Requa v Apple Inc.
2013 NY Slip Op 07546 [111 AD3d 466]
November 14, 2013
Appellate Division, First Department
Published by New York State Law Reporting Bureau pursuant to Judiciary Law § 431.
As corrected through Wednesday, December 25, 2013


Sandra J. Requa, Plaintiff,
v
Apple Inc., Respondent, and Boston Properties, Inc., et al., Appellants, et al., Defendant. (And a Third-Party Action.)

[*1] Melito & Adolfsen P.C., New York (Steven I. Lewbel of counsel), for appellants.

Schiff Hardin LLP, New York (Christine W. Feller of counsel), for respondent.

Order, Supreme Court, New York County (Cynthia S. Kern, J.), entered April 2, 2013, which granted defendant Apple Inc.'s motion for summary judgment dismissing the complaint as against it, and denied as moot defendants-appellants' (collectively, Boston Properties) cross motion for certain discovery from Apple, unanimously affirmed, without costs.
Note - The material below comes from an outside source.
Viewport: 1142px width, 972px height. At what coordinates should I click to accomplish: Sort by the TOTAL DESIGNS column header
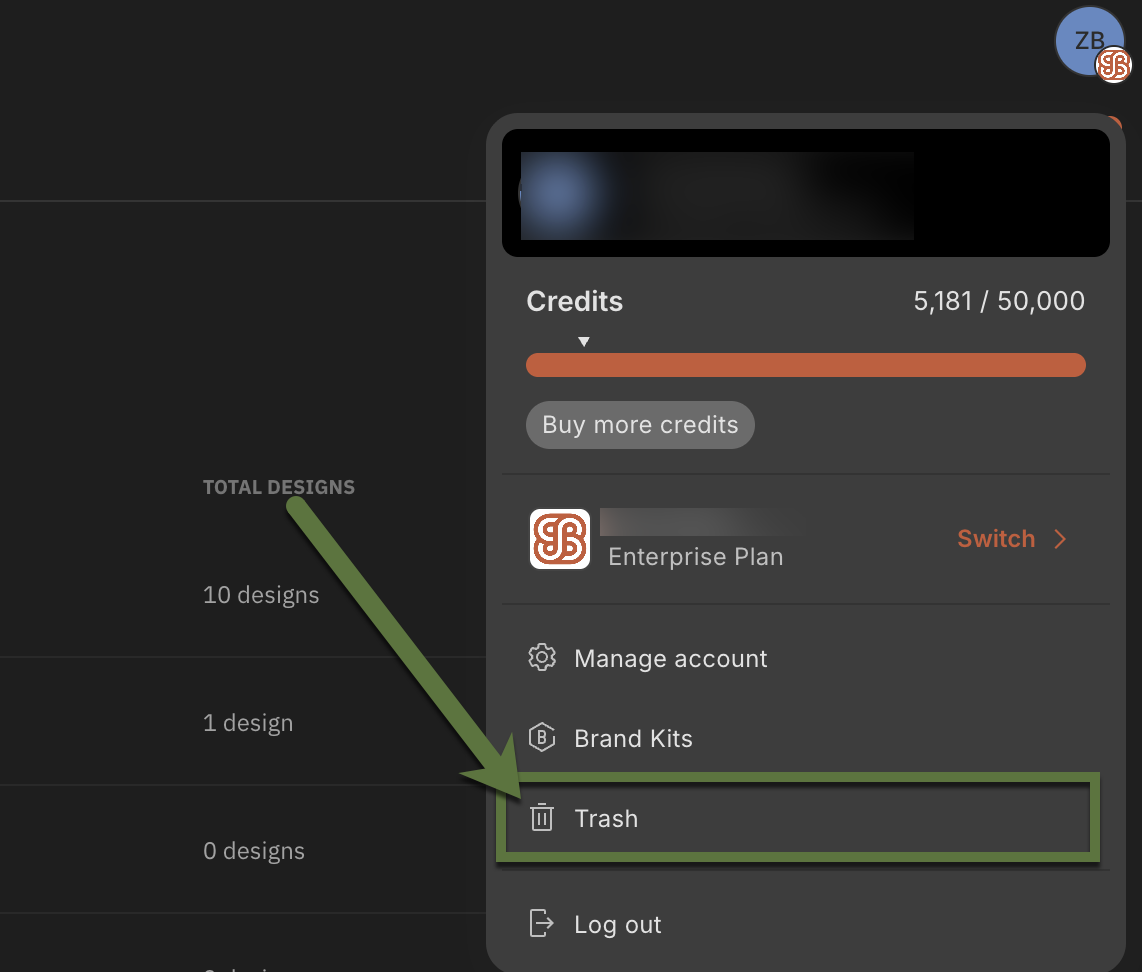click(x=278, y=487)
The record demonstrates that Apple owed no duty of care to plaintiff for the defective condition in the plaza outside the entrance to its Fifth Avenue store. The lease agreement between Apple, as tenant, and Boston Properties, as landlord, provided that Boston Properties would "at its expense maintain the plaza in good condition and repair." Thus, it is Boston Properties that owed a duty to pedestrians such as plaintiff to safeguard them from any defective conditions in the plaza. Apple's right under the lease to review certain aspects of the plaza design does not raise an issue of fact whether it created the condition that allegedly caused [*2]plaintiff's accident. The lease did not give Apple veto power over Boston Properties' use of the plaza.

We have considered Boston Properties' remaining arguments and find them unavailing. Concur—Gonzalez, P.J., Friedman, Sweeny, Moskowitz and Clark, JJ. [Prior Case History: 2013 NY Slip Op 30626(U).]